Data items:
──────────

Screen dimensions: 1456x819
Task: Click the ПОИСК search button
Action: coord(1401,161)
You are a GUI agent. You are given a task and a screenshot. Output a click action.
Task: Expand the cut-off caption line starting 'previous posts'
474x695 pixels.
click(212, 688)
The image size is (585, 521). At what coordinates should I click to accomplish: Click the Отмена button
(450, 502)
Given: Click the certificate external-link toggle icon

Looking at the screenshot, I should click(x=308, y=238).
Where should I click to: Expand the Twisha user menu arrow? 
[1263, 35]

──────────

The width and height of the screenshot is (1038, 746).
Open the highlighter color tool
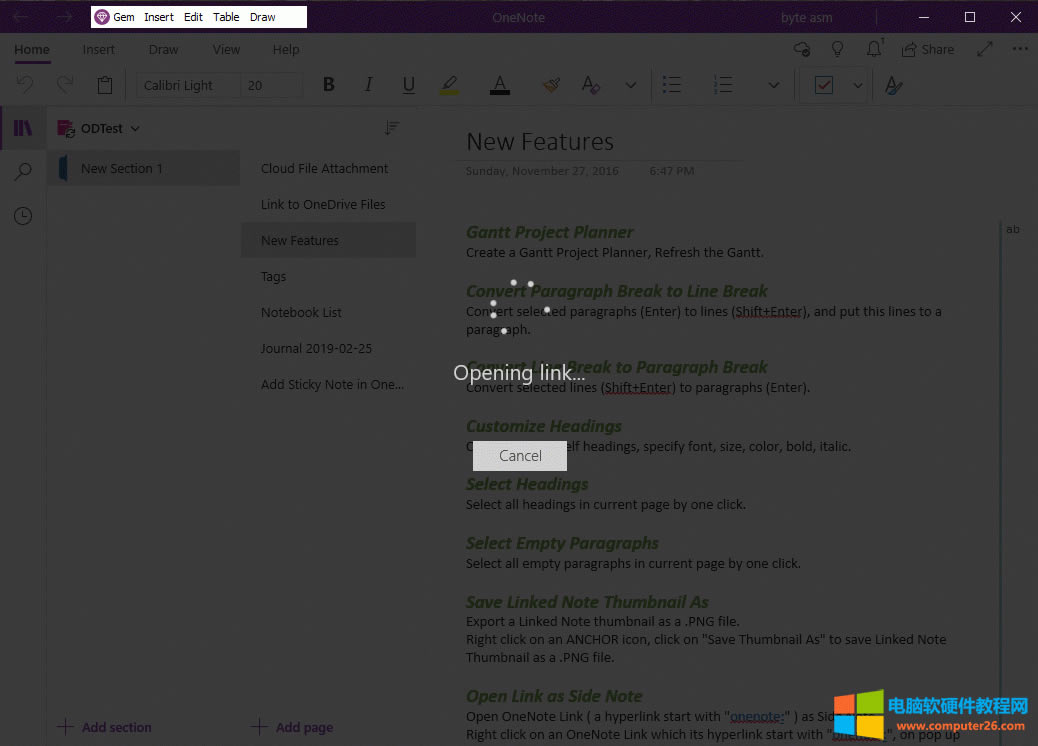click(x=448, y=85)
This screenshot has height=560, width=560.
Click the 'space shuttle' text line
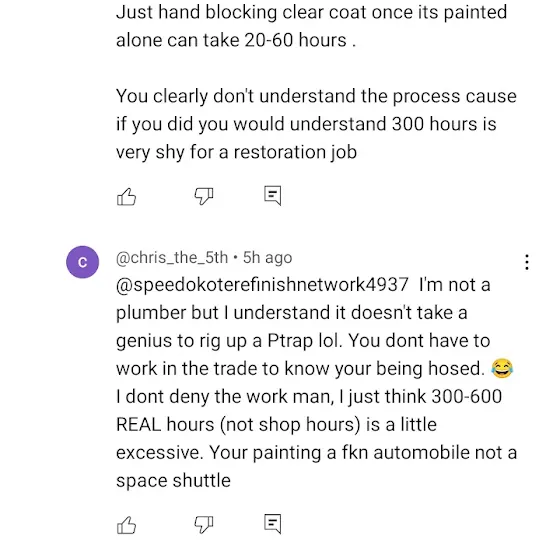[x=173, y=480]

──────────

Task description: Print the lines exactly as they appear, starting at the line containing "This screenshot has height=560, width=560." and ending at the line containing "[x=173, y=480]", with both of those lines included. Leave the pictures out of your answer.

Final result:
This screenshot has height=560, width=560.
Click the 'space shuttle' text line
[x=173, y=480]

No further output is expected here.